**** Record set ****
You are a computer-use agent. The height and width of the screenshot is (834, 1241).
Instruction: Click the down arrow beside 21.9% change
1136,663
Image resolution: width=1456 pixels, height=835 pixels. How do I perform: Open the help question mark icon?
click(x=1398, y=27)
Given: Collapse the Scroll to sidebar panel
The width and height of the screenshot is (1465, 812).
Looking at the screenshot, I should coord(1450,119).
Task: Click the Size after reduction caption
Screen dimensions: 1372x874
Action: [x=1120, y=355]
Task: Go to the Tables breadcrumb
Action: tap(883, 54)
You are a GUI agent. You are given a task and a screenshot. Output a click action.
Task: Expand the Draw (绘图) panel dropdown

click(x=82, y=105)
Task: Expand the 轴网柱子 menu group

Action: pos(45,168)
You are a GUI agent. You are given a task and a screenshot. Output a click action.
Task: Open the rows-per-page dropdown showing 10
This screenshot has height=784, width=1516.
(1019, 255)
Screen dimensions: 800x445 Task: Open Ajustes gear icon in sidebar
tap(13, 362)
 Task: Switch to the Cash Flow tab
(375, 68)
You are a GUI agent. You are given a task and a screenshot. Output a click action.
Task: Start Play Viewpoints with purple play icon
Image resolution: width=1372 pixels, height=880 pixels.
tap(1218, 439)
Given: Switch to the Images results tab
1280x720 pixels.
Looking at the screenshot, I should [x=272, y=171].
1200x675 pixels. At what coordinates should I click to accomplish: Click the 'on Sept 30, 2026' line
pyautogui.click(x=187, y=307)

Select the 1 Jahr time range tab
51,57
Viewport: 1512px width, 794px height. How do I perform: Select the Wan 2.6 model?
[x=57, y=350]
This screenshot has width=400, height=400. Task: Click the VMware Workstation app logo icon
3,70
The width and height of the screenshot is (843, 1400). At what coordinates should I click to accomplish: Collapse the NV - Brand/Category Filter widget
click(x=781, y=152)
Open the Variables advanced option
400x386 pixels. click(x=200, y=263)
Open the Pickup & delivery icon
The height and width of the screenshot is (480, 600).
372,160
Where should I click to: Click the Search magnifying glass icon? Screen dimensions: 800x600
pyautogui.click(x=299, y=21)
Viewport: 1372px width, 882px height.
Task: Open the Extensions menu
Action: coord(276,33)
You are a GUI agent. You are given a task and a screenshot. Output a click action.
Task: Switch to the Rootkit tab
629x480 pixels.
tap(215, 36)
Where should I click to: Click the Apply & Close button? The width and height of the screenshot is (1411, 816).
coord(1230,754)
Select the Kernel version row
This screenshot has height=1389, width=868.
****
= Short task =
Write out the lines of the listing above word for word, from the line containing "Given: Collapse the Scroll to sidebar panel" through the line containing "Action: coord(276,33)", with both of those lines included.

= Final answer =
Given: Collapse the Scroll to sidebar panel
The width and height of the screenshot is (1465, 812).
Looking at the screenshot, I should coord(1450,119).
Task: Click the Size after reduction caption
Screen dimensions: 1372x874
Action: [x=1120, y=355]
Task: Go to the Tables breadcrumb
Action: tap(883, 54)
You are a GUI agent. You are given a task and a screenshot. Output a click action.
Task: Expand the Draw (绘图) panel dropdown

click(x=82, y=105)
Task: Expand the 轴网柱子 menu group

Action: pos(45,168)
You are a GUI agent. You are given a task and a screenshot. Output a click action.
Task: Open the rows-per-page dropdown showing 10
This screenshot has height=784, width=1516.
(1019, 255)
Screen dimensions: 800x445 Task: Open Ajustes gear icon in sidebar
tap(13, 362)
 Task: Switch to the Cash Flow tab
(375, 68)
You are a GUI agent. You are given a task and a screenshot. Output a click action.
Task: Start Play Viewpoints with purple play icon
Image resolution: width=1372 pixels, height=880 pixels.
tap(1218, 439)
Given: Switch to the Images results tab
1280x720 pixels.
Looking at the screenshot, I should [x=272, y=171].
1200x675 pixels. At what coordinates should I click to accomplish: Click the 'on Sept 30, 2026' line
pyautogui.click(x=187, y=307)

Select the 1 Jahr time range tab
51,57
Viewport: 1512px width, 794px height. How do I perform: Select the Wan 2.6 model?
[x=57, y=350]
This screenshot has width=400, height=400. Task: Click the VMware Workstation app logo icon
3,70
The width and height of the screenshot is (843, 1400). At what coordinates should I click to accomplish: Collapse the NV - Brand/Category Filter widget
click(x=781, y=152)
Open the Variables advanced option
400x386 pixels. click(x=200, y=263)
Open the Pickup & delivery icon
The height and width of the screenshot is (480, 600).
372,160
Where should I click to: Click the Search magnifying glass icon? Screen dimensions: 800x600
pyautogui.click(x=299, y=21)
Viewport: 1372px width, 882px height.
Task: Open the Extensions menu
Action: coord(276,33)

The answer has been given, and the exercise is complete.